(IslamToday ID) – Menteri Luar Negeri Iran, Abbas Araghchi, mengungkapkan dalam wawancara dengan Al-Araby al-Jadeed pada 3 Desember bahwa Teheran akan mempertimbangkan pengiriman pasukan ke Suriah untuk melawan kelompok ekstremis yang menyerang Damaskus jika pemerintah Suriah memintanya.
“Saya berencana mengunjungi Rusia untuk membahas situasi di Suriah,” kata Araghchi, menambahkan bahwa jika “pemerintah Suriah meminta Iran untuk mengirim pasukan, kami akan mempertimbangkannya.”
Araghchi menjelaskan bahwa Iran telah menyiapkan langkah-langkah untuk menstabilkan situasi di Suriah dan akan mengusulkan solusi permanen. Ia juga menekankan pentingnya konsultasi dan dialog dengan Turki terkait perbedaan pandangan kedua negara.
“Ekspansi kelompok teroris di Suriah berpotensi merugikan negara-negara tetangga seperti Irak, Yordania, dan Turki, lebih dari pada Iran,” ungkapnya.
Ia juga mendukung syarat pemerintah Suriah agar Presiden Bashar al-Assad dan Recep Tayyip Erdogan dapat bertemu dengan syarat penarikan pasukan Turki dari wilayah Suriah, menyebutnya sebagai langkah yang “logis.”
Sebelumnya, Araghchi bertemu dengan Presiden Bashar al-Assad di Damaskus pada Minggu, mempertegas dukungan penuh Iran terhadap negara tersebut.
Iran telah terlibat dalam perang melawan kelompok ekstremis yang didukung AS sejak 2013, setelah Lebanon’s Hezbollah turut campur tangan. Dukungan Iran dan Hezbollah berhasil membantu Damaskus mengubah keadaan melawan kelompok ekstremis yang didukung Washington, Doha, dan Ankara, yang sempat menguasai wilayah besar di Suriah.

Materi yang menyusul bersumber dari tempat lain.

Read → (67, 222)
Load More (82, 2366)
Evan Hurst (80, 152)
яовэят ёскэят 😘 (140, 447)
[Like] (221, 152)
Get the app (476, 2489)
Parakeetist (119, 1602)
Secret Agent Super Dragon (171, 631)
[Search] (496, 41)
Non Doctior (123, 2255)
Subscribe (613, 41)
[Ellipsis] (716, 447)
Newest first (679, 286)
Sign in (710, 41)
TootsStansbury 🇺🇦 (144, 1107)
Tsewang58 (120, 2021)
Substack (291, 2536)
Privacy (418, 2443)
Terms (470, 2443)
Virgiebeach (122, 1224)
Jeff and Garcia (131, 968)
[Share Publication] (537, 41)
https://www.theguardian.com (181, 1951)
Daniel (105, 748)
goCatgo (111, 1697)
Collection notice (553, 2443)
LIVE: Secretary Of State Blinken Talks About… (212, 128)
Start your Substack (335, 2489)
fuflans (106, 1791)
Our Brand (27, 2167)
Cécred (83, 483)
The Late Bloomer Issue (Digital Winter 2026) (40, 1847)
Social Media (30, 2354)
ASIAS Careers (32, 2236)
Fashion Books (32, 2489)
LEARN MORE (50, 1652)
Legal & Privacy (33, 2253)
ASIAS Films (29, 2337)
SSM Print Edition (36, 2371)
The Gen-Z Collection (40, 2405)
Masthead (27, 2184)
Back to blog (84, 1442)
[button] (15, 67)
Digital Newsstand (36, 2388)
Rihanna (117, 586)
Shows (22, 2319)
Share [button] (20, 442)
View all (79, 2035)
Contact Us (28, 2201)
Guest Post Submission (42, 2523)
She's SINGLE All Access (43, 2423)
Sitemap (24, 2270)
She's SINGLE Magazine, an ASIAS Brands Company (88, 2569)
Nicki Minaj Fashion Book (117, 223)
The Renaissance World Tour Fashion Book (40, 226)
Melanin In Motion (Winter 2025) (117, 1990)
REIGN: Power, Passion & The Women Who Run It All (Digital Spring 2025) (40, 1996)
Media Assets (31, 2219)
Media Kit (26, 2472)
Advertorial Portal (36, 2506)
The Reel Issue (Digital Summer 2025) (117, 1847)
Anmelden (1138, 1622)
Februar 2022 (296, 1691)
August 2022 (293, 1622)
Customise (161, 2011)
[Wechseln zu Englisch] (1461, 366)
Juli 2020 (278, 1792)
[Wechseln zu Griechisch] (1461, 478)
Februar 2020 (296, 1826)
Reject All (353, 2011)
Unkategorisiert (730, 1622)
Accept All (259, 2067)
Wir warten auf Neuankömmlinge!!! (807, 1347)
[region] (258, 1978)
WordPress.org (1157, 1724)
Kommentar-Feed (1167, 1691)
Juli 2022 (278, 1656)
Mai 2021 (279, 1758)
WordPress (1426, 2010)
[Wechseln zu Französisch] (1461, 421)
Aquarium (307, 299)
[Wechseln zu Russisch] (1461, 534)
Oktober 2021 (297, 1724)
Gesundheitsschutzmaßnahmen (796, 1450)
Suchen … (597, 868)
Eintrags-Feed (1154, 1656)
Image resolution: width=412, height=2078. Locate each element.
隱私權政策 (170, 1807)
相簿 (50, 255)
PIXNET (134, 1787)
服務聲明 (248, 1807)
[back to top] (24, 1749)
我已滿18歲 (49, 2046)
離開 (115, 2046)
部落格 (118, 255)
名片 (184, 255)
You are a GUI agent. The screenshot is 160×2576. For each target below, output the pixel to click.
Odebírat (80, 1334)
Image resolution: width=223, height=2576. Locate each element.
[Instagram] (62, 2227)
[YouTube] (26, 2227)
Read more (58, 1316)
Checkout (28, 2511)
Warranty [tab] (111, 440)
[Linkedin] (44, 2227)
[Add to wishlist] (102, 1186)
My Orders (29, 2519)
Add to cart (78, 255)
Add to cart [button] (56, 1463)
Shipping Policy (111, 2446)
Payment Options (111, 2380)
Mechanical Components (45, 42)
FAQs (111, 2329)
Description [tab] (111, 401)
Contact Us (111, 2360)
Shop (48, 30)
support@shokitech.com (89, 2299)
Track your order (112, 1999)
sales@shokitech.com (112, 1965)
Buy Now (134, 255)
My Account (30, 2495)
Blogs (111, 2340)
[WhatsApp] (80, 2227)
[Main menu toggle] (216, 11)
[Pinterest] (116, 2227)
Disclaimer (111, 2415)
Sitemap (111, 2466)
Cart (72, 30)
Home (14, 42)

Pada 2015, intervensi Angkatan Udara Rusia semakin memperkuat posisi Suriah melawan ISIS dan Jabhat al-Nusra – kini dikenal sebagai Hayat Tahrir al-Sham (HTS) – serta kelompok ekstremis lainnya seperti Jaish al-Islam yang kini menjadi bagian dari Tentara Nasional Suriah (SNA) yang didukung Turki dan terlibat dalam serangan terhadap tentara Suriah di wilayah pedesaan Idlib, Aleppo, dan Hama.
Saat ini, banyak komandan dan penasihat Korps Garda Revolusi Islam Iran (IRGC) berada di Suriah, bersama pasukan militer Suriah dan Hezbollah, yang menjadi target serangan udara ilegal Israel secara rutin.
Serangan HTS terhadap Damaskus dimulai pada 27 November, bersamaan dengan pemberlakuan gencatan senjata antara Israel dan Lebanon.
Tel Aviv dituduh terlibat dalam kampanye kelompok ekstremis ini, mengingat sejarah kolaborasi Israel dengan oposisi bersenjata di Suriah, terutama Jabhat al-Nusra (kini HTS).
Ada juga laporan tentang dukungan Turki dan Ukraina terhadap serangan yang sedang berlangsung oleh kelompok militan ekstremis.
Saat ini, serangan udara besar-besaran Rusia–Suriah menghantam posisi dan jalur pasokan HTS serta kelompok sekutu mereka di wilayah pedesaan Idlib, Aleppo, dan Hama, sementara bala bantuan militer Suriah terus tiba di garis depan.[sya]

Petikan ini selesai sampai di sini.